The ubitricity SimpleSocket charging point can be installed potentially anywhere, as long as there is a power supply. In the case of the street lamps, they’re converted so that they use very energy-efficient LED lights, meaning that they have electricity to spare. This extra power can then be used to charge an electric car, provided the owner has the right cable.
“Most residents do not have access to off-street parking to charge an electric vehicle,” said Councillor Gerard Hargreaves, Kensington and Chelsea Council Lead Member for Transport. “Retro-fitting street lamps with charging technology allows drivers to conveniently charge their vehicles closer to home, while helping to tackle air pollution in London. Lamp post charging is also more cost-effective and much less obtrusive as the charging points require no additional street furniture.”
To take advantage of the network, an electric car owner will need to purchase a cable from OVO, which comes with an integrated electricity meter. This will allow the company to bill users on a monthly basis as part of their existing utilities usage (if they use OVO as their home energy supplier). It will also allow users to decide how their energy is generated as OVO attempts to source as much of its energy as possible from greener, renewable sources.
“We’re proud to be delivering on this industry first,” said ubitricity Founder Knut Hechtfischer. “[Our] smart charging solution allows customers to use their energy supplier when charging, rather than billing being decided by the charge point. This puts customers in the drivers’ seat when choosing where their electricity comes from, including 100% renewable sources.”

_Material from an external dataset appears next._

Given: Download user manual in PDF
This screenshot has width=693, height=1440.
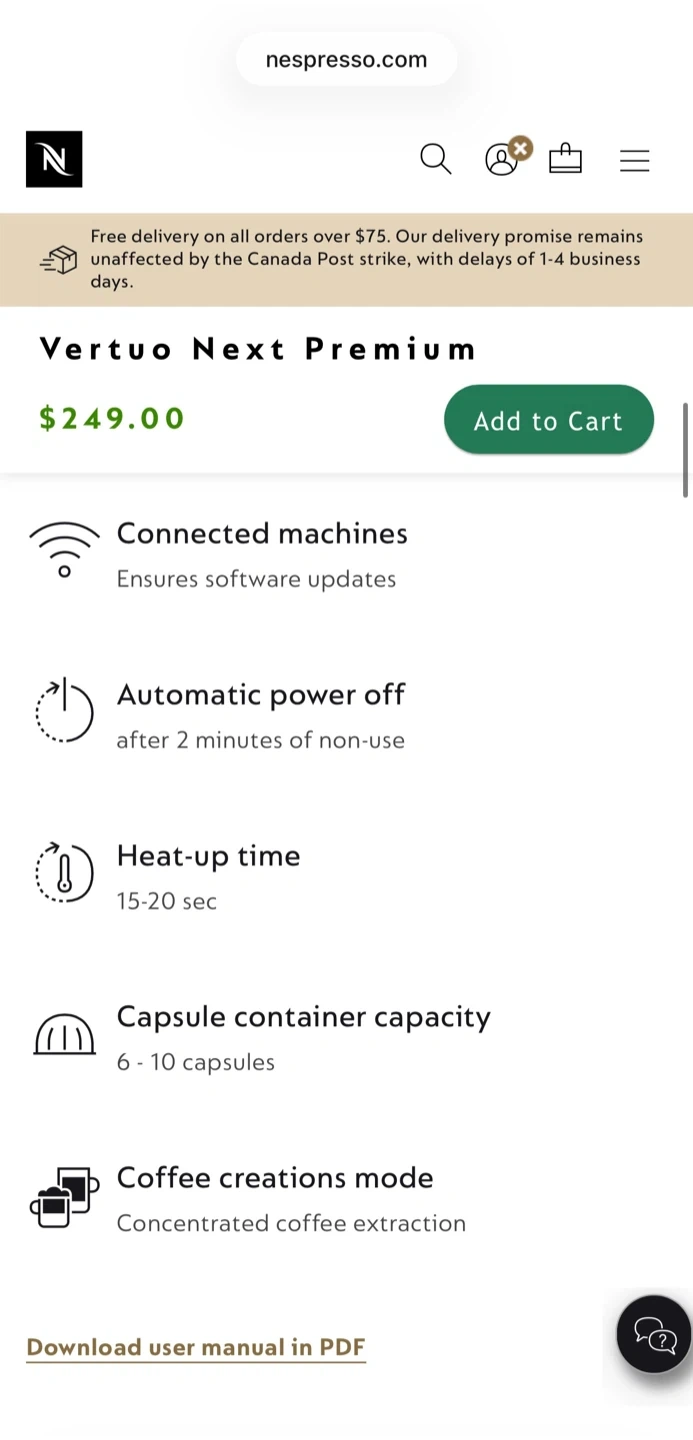Looking at the screenshot, I should [196, 1347].
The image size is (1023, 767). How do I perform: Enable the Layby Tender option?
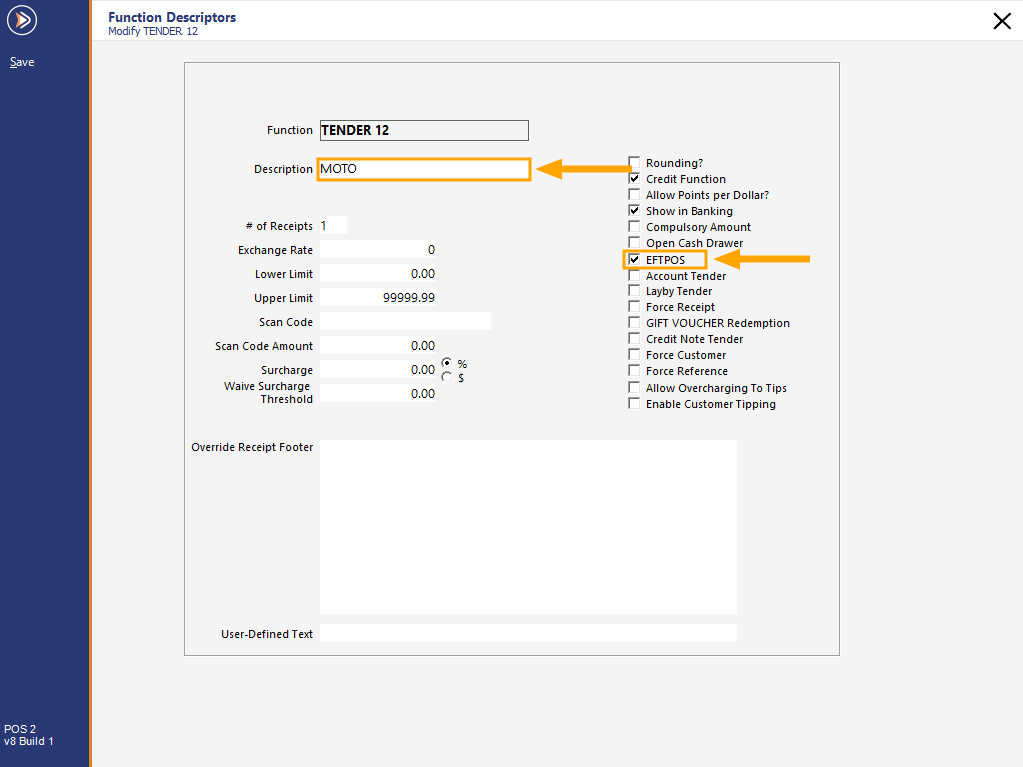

Though the scheme is still in its very early stages — the work isn’t expected to be completed until the end of January 2018, OVO and ubitricity are already examining ways of using this technology to allow electric car owners to put power back into the UK’s national grid.
“We want to remove barriers to electric vehicle adoption by providing innovative, simple and widely available urban charging solutions at a cost well below that of running a traditional car, and by giving people more control over their total energy usage,” said Tom Pakenham, OVO’s Head of Electric Vehicles. [That’s why we] will introduce a V2G (vehicle to grid) charger in 2018 that will enable drivers to sell energy to the grid from their electric vehicles — ultimately generating their own clean power.”